個人で高頻度取引をしている私が、最もストレスを感じるのが価格データの遅延です。
最初は HTTP ポーリングで価格を取得していましたが、価格変動が激しいとデータが追いつかず、せっかくの取引チャンスを逃してしまうことが何度もありました。「データはあるのに、価格に追いつけない」こんな悔しい思いは、もうしたくないですよね。

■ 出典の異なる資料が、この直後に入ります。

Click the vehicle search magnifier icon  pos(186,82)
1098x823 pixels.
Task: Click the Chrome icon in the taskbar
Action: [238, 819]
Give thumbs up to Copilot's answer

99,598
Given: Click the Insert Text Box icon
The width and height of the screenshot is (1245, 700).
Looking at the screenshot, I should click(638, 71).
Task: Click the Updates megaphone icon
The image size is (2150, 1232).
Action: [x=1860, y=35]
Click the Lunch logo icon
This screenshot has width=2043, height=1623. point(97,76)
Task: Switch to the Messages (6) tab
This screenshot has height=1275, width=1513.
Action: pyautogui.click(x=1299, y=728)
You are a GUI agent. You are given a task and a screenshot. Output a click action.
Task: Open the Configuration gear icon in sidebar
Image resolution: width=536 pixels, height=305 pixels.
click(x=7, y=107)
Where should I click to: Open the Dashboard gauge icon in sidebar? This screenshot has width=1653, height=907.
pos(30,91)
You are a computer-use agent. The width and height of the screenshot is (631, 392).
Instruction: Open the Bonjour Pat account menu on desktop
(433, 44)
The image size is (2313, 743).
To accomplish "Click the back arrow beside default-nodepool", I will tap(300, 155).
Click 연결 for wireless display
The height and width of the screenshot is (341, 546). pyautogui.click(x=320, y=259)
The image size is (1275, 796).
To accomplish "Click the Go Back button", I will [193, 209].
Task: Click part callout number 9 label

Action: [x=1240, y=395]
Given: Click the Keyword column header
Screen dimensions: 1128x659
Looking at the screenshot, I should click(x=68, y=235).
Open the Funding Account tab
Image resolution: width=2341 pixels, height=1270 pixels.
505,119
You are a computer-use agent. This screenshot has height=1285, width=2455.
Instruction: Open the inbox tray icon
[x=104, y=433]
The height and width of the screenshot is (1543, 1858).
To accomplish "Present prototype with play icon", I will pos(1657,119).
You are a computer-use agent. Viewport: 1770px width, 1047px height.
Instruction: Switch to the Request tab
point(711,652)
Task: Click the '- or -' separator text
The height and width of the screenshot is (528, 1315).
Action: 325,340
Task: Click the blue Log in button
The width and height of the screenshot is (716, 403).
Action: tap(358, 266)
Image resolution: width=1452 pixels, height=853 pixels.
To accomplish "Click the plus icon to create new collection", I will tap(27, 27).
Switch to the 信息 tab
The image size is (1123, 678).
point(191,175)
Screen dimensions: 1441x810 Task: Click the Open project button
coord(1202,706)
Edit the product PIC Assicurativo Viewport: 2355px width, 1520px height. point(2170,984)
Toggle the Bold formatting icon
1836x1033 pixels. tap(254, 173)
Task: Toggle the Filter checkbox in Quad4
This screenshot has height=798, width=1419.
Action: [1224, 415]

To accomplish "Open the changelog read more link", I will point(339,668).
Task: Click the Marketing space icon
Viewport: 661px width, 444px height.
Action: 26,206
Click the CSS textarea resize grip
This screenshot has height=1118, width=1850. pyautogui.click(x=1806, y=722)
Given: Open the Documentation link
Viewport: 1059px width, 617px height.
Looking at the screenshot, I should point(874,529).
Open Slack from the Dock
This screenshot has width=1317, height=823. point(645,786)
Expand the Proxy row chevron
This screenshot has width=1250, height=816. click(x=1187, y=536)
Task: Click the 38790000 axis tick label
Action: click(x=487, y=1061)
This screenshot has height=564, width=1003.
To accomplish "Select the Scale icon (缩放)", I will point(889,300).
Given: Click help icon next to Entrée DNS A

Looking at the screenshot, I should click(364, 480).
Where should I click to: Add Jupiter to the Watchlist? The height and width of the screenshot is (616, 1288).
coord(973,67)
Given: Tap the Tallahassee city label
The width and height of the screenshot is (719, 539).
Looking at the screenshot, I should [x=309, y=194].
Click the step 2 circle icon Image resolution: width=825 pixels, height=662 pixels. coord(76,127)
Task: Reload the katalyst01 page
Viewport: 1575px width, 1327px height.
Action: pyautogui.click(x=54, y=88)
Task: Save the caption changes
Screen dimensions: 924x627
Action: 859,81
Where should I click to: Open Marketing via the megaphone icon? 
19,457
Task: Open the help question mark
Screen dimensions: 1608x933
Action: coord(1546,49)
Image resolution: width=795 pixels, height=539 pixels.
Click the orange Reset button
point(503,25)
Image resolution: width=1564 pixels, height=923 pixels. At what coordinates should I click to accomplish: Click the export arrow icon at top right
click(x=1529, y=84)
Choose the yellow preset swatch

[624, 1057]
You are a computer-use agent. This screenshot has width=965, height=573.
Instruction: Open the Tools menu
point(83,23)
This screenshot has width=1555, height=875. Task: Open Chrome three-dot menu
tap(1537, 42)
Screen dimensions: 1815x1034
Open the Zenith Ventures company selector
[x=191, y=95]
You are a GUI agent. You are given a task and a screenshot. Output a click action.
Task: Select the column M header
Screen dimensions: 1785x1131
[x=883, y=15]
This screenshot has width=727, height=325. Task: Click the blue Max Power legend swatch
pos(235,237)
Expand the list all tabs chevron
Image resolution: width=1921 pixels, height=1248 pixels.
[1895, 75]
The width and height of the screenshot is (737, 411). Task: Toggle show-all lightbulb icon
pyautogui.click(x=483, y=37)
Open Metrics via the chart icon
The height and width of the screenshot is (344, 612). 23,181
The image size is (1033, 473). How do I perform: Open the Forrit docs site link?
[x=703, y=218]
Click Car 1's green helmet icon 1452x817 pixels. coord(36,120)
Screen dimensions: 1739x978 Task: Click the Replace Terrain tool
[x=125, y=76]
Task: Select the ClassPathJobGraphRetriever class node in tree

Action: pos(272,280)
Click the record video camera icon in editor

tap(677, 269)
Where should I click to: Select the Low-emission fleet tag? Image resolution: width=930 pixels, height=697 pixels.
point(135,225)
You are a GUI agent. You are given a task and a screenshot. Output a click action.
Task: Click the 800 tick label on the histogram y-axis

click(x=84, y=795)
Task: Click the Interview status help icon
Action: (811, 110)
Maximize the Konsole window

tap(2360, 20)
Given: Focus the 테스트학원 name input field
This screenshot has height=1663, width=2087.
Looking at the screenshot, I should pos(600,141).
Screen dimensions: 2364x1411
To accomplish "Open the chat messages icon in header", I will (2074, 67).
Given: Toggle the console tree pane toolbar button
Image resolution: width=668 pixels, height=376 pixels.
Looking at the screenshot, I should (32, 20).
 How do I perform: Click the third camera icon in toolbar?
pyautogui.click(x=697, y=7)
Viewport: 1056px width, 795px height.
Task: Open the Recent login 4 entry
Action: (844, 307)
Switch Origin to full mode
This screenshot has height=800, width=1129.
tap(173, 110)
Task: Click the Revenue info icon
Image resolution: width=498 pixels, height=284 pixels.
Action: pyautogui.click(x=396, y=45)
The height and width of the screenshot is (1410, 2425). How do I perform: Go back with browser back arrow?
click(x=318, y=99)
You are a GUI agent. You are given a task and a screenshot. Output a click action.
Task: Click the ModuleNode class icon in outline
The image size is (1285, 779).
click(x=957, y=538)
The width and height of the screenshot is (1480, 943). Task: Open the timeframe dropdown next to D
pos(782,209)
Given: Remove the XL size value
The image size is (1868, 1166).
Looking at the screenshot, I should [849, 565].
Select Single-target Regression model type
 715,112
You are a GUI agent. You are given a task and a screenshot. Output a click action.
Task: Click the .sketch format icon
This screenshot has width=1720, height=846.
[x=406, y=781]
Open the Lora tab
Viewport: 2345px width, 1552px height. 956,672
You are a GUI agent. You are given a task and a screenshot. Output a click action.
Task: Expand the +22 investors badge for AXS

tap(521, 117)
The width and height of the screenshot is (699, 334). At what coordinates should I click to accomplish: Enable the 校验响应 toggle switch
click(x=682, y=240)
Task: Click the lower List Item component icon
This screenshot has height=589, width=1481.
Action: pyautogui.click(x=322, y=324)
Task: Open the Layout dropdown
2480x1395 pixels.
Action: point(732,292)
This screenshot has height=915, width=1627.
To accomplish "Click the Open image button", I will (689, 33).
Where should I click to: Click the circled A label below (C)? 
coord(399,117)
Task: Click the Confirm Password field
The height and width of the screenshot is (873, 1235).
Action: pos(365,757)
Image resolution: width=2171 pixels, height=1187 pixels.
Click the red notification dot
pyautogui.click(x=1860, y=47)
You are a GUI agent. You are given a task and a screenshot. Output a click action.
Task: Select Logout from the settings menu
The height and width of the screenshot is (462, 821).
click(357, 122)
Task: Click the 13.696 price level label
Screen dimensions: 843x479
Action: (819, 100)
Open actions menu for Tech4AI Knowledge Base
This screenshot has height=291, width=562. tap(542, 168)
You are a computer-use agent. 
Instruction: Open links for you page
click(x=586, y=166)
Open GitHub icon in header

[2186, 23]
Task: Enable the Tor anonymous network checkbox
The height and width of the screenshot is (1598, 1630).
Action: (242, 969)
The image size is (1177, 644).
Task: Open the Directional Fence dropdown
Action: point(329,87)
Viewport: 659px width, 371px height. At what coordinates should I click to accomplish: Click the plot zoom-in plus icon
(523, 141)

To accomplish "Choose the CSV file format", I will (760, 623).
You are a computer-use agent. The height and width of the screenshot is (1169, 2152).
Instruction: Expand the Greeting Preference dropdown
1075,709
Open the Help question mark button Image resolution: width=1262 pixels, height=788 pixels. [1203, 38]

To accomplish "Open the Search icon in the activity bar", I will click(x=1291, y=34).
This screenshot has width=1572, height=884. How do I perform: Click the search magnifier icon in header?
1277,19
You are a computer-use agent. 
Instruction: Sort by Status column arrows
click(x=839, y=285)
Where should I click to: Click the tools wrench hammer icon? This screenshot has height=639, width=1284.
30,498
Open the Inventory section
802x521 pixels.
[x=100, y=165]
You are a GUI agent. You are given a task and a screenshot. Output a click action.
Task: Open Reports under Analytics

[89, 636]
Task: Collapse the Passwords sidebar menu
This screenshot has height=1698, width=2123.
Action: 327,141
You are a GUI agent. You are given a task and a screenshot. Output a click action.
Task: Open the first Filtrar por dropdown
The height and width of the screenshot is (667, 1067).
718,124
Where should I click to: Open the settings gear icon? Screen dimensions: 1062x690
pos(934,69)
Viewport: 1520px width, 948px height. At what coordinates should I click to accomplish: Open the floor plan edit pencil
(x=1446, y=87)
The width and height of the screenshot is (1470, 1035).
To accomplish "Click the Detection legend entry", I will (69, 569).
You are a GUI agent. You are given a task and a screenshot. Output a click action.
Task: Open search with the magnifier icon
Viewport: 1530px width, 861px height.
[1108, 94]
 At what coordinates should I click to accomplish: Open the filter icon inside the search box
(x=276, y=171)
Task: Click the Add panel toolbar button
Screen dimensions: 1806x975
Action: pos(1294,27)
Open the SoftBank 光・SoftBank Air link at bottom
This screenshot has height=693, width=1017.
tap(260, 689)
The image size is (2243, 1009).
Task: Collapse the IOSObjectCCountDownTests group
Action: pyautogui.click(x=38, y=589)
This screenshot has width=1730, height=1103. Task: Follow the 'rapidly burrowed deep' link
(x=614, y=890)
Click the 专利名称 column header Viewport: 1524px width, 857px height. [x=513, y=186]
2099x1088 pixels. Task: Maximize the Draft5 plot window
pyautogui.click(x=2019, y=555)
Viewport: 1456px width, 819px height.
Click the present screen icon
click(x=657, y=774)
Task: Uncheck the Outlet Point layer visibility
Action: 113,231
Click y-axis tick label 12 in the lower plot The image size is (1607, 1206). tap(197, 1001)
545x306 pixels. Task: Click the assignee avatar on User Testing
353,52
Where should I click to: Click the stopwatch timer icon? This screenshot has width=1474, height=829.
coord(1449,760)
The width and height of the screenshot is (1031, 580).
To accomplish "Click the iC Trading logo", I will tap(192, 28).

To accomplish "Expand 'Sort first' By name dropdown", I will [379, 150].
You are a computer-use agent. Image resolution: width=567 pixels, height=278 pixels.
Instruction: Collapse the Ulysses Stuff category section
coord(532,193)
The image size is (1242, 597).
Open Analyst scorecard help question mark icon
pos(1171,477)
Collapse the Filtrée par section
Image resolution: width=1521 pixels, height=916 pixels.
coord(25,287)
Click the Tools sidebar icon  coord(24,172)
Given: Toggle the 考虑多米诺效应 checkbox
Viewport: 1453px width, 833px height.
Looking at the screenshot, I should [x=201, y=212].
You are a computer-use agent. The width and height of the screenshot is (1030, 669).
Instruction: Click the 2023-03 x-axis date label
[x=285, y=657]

そこで私がたどり着いたのがWebSocket APIを使ったリアルタイムデータ取得です。今回は、実際に私が使っている方法を、コード付きでまとめて紹介します。
HTTP ポーリングの問題点
取引を始めたばかりの方は、HTTP ポーリングでデータを取っているケースが多いと思います。でも実際に使ってみると、こんな欠点が…
- 遅延が大きく、リアルタイム性がゼロ
- 頻繁にリクエストするとサーバー負荷が上がる
- 変動時にデータ抜けや順番崩れが起きやすい
高頻度取引や自動売買には、まったく向いていないのです。
WebSocket API でリアルタイム価格を取得する方法
WebSocket は一度接続を確立すると、価格が変動した瞬間にデータが届くため、遅延がほぼゼロになります。
私は AllTick API を使って、以下の流れで運用しています。
- WebSocket 接続を開く
- 取引ペアを指定して購読
- リアルタイム tick データを受信
- ローカルで整形・保存・表示
コピペで使える Python コード
import websocket
import json
def on_message(ws, message):
data = json.loads(message)
print("最新価格:", data)
def on_open(ws):
sub = {"action": "subscribe", "params": {"symbol": "BTCUSDT", "type": "tick"}}
ws.send(json.dumps(sub))
ws = websocket.WebSocketApp(
"wss://api.alltick.co/ws/crypto",
on_message=on_message,
on_open=on_open
)
ws.run_forever()
これだけで、自動的に最新価格がリアルタイムで届くようになります。
取得したデータの処理方法
tick データをそのまま使うと、エラーの原因になります。私は必ず 3 つの処理を行っています。
- タイムスタンプを現地時間に変換
- 重複データ・順番崩れを修正
- リアルタイム計算用と保存用に層別
こうすることで、安定してデータを活用できます。
複数銘柄をまとめて購読する方法
BTC、ETH、LTC など複数を同時に監視したいときは、一括購読がオススメです。接続が 1 つで済むので、負荷が少なく動作が安定します。
json
{
"action": "subscribe",
"params": [
{"symbol": "BTCUSDT", "type": "tick"},
{"symbol": "ETHUSDT", "type": "tick"},
{"symbol": "LTCUSDT", "type": "tick"}
]
}
安定稼働させるコツ|実践的な設定
長期間安心して使うために、私が行っている工夫です。
- データ取得を別サービスとして分離
- 切断自動再接続
- エラーハンドリングと重複除去
これを入れておくだけで、突然のデータ停止を防げます。
最後に私の感想
個人トレーダーにとって、リアルタイムな価格データは命です。WebSocket API を使えば、HTTP ポーリングのストレスから完全に開放されます。
私は実際に長期間使っていて、安定性・リアルタイム性ともに満足しています。もしあなたもデータ遅延で悩んでいるなら、ぜひ試してみてください。